Set down only what runs from the line containing "This screenshot has width=1568, height=698." through the last line of the data, exactly as it reads.

== Data shown ==

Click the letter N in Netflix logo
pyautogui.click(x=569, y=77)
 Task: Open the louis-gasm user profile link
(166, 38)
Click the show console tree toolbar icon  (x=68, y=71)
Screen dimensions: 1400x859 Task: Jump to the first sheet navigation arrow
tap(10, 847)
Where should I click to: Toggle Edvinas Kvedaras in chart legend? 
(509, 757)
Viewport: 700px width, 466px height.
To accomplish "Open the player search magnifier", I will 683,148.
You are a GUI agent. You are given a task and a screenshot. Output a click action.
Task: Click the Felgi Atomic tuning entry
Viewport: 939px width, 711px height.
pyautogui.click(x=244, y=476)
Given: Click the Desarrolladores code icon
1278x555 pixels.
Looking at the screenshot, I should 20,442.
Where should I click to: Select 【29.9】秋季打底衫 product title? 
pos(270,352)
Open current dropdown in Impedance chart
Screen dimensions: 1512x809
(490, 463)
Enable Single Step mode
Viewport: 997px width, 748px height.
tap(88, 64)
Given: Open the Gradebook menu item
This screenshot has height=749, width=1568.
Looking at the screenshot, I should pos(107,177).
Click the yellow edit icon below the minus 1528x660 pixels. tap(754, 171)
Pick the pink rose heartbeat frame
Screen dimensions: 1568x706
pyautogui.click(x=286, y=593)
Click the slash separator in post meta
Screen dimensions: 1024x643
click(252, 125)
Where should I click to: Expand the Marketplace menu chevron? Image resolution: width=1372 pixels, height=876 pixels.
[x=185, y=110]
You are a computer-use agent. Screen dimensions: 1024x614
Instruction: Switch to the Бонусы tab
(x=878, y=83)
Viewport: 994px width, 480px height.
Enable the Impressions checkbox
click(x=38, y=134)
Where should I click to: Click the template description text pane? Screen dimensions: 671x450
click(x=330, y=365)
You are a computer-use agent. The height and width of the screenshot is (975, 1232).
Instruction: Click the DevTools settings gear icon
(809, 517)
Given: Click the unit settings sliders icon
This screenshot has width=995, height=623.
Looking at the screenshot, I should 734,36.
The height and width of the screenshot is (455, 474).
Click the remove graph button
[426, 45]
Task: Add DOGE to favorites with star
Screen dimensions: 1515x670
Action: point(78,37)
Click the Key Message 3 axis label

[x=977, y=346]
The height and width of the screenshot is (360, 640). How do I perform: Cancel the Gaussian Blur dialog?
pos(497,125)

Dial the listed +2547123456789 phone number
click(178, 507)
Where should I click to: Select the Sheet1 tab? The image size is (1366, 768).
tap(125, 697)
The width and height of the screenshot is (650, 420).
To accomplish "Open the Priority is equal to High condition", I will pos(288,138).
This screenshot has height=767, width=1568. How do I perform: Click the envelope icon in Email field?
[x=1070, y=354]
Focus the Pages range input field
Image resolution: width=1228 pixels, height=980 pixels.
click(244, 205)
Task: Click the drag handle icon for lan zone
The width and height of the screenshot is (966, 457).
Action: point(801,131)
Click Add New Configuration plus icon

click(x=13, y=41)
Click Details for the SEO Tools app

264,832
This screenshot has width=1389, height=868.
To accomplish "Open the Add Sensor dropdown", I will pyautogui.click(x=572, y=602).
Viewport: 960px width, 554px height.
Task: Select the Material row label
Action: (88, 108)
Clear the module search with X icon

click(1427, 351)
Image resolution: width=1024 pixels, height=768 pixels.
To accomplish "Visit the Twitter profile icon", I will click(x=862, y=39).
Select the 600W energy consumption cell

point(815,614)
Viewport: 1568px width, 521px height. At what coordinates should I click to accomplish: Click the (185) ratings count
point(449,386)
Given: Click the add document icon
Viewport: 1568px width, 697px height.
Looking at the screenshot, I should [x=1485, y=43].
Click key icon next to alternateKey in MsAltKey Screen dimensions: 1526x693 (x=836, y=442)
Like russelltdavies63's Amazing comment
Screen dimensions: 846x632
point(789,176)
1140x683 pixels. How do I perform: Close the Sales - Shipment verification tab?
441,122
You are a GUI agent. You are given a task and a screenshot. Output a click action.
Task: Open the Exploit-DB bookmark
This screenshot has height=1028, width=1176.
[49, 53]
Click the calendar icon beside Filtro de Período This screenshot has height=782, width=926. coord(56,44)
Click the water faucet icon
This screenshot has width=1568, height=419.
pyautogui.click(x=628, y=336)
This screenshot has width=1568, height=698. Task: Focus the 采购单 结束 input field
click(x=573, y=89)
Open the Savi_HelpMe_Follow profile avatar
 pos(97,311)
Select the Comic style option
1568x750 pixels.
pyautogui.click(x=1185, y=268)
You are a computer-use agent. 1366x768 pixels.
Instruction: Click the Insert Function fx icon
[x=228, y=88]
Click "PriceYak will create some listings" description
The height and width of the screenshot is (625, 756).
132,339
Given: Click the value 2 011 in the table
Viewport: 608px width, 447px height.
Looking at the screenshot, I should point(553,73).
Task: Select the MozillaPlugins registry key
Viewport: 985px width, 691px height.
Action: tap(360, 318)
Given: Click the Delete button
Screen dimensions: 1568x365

===

**Answer section**
This screenshot has width=1568, height=698. Task: Focus the 采购单 结束 input field
click(x=573, y=89)
Open the Savi_HelpMe_Follow profile avatar
 pos(97,311)
Select the Comic style option
1568x750 pixels.
pyautogui.click(x=1185, y=268)
You are a computer-use agent. 1366x768 pixels.
Instruction: Click the Insert Function fx icon
[x=228, y=88]
Click "PriceYak will create some listings" description
The height and width of the screenshot is (625, 756).
132,339
Given: Click the value 2 011 in the table
Viewport: 608px width, 447px height.
Looking at the screenshot, I should point(553,73).
Task: Select the MozillaPlugins registry key
Viewport: 985px width, 691px height.
Action: tap(360, 318)
Given: Click the Delete button
Screen dimensions: 1568x365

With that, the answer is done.